Instructions for the task:
Go to the line holding "Given: Select 模板函数 functions.php file" in the data below. Return it and each line after it through the last, exactly, and skip the pictures.

*** Opening of Data ***

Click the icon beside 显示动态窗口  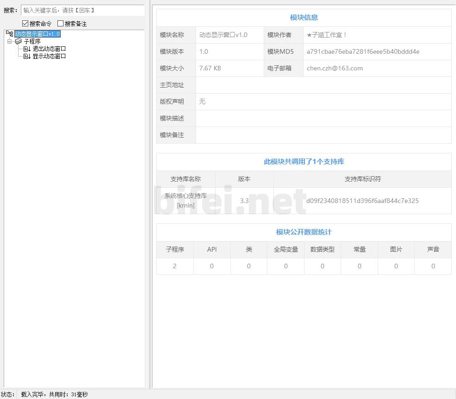[27, 56]
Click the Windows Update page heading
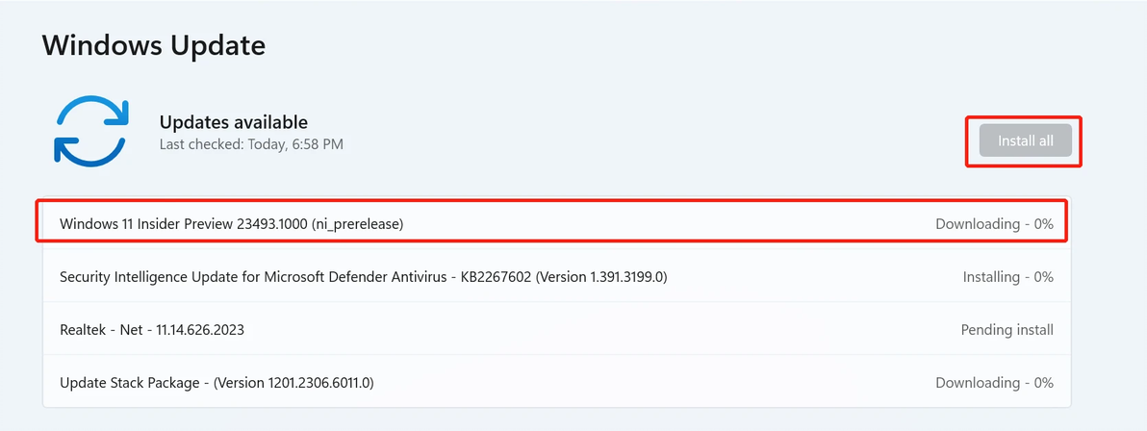1147x431 pixels. point(154,44)

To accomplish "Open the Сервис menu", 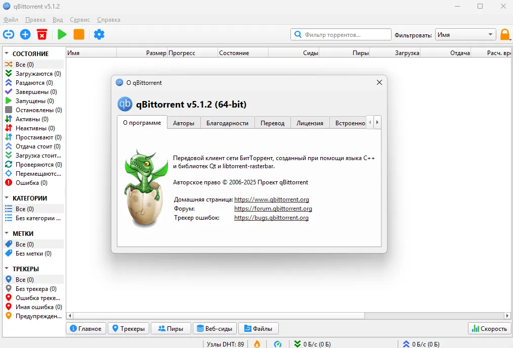I will (x=80, y=20).
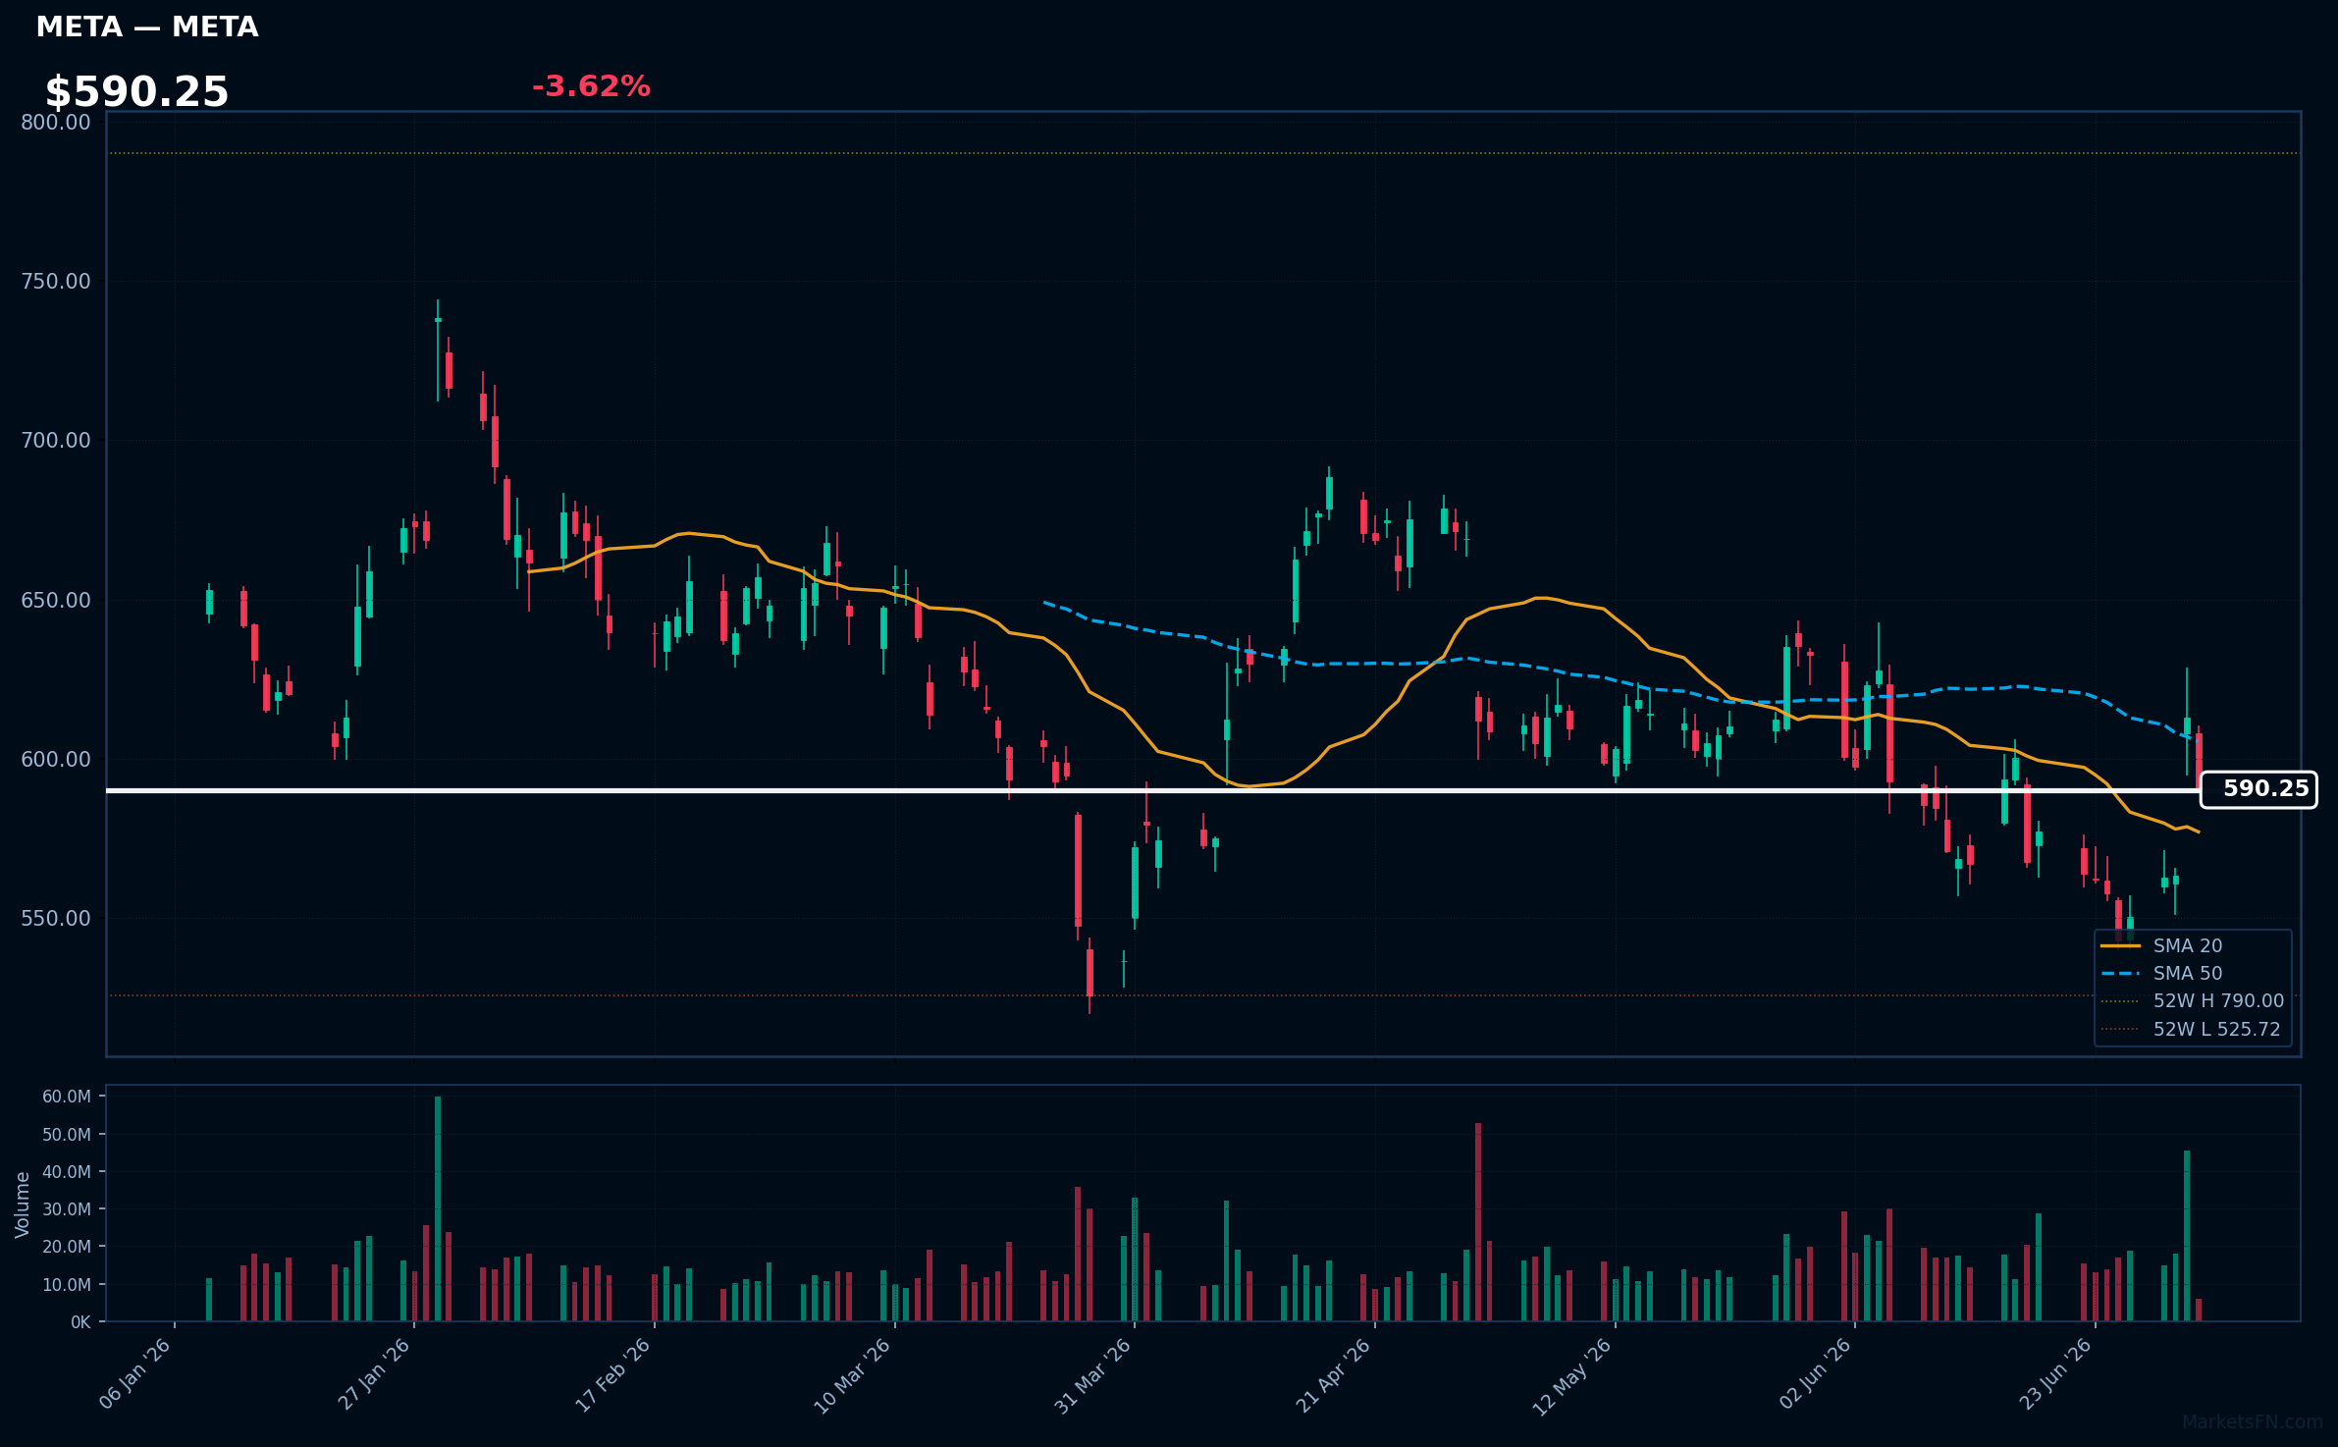Select the 52W L 525.72 legend item

2190,1029
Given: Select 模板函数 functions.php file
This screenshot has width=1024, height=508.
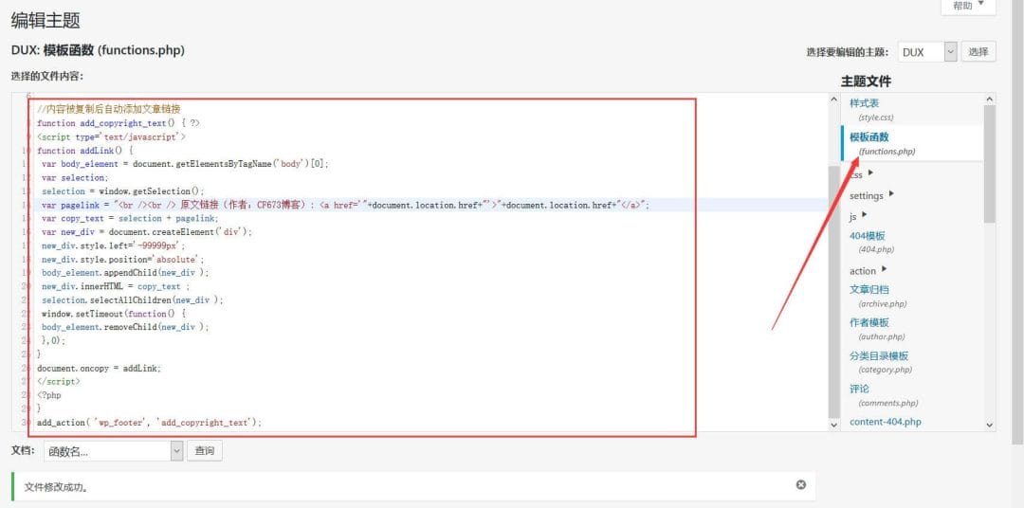Looking at the screenshot, I should pos(869,137).

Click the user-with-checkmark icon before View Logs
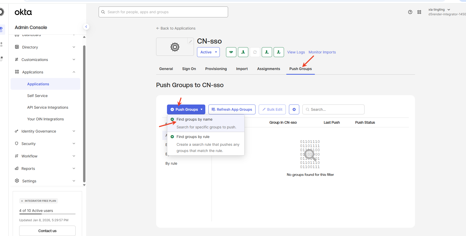pyautogui.click(x=279, y=52)
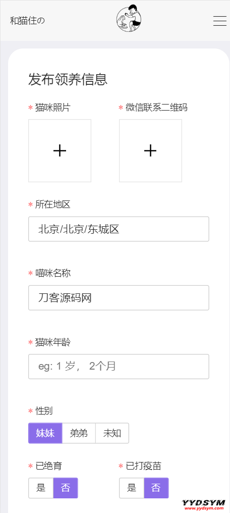Click the 和猫住の site title
The width and height of the screenshot is (230, 513).
27,21
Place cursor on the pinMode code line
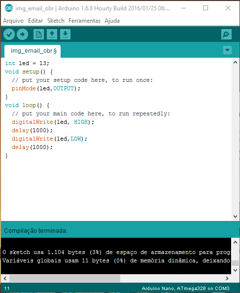The width and height of the screenshot is (240, 293). point(46,88)
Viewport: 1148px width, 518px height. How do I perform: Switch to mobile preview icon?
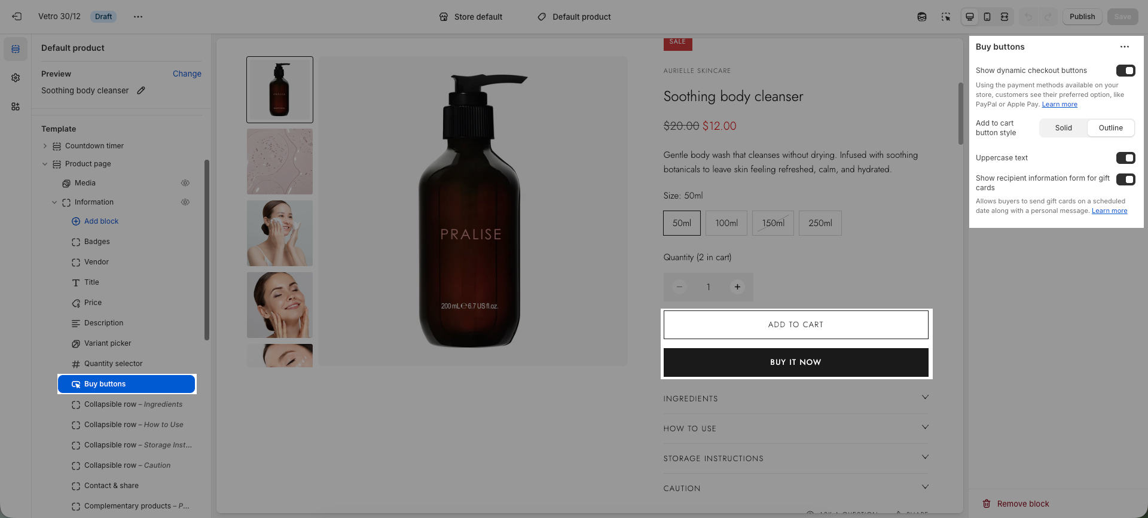tap(987, 17)
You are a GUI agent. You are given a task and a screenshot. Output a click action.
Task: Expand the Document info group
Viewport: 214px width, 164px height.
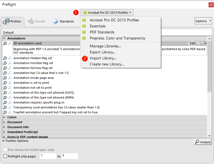pyautogui.click(x=4, y=127)
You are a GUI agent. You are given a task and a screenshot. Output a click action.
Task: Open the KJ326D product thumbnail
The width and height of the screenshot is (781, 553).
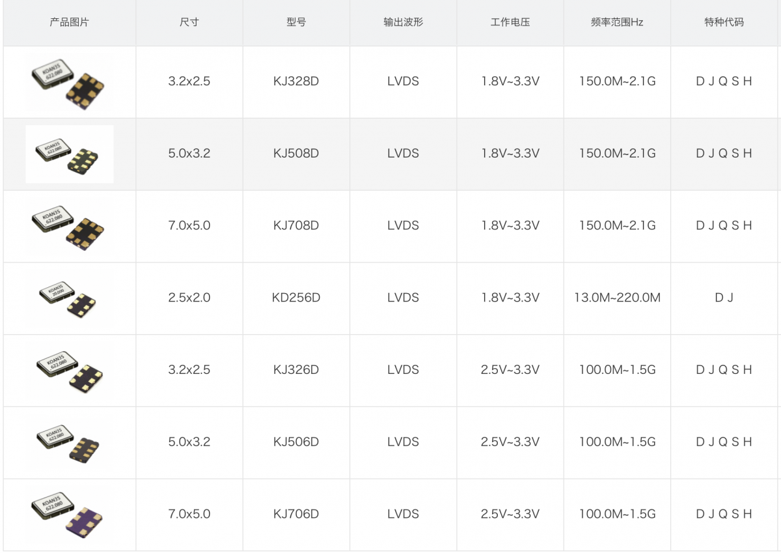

*** Close of Data ***

Exercise result:
Given: Select 模板函数 functions.php file
This screenshot has width=1024, height=508.
Looking at the screenshot, I should pos(869,137).

Click the user-with-checkmark icon before View Logs
pyautogui.click(x=279, y=52)
Click the 和猫住の site title
The width and height of the screenshot is (230, 513).
27,21
Place cursor on the pinMode code line
The width and height of the screenshot is (240, 293). point(46,88)
Viewport: 1148px width, 518px height. How do I perform: Switch to mobile preview icon?
tap(987, 17)
You are a GUI agent. You are given a task and a screenshot. Output a click action.
Task: Expand the Document info group
Viewport: 214px width, 164px height.
pyautogui.click(x=4, y=127)
You are a GUI agent. You are given a task and a screenshot. Output a click action.
Task: Open the KJ326D product thumbnail
The width and height of the screenshot is (781, 553).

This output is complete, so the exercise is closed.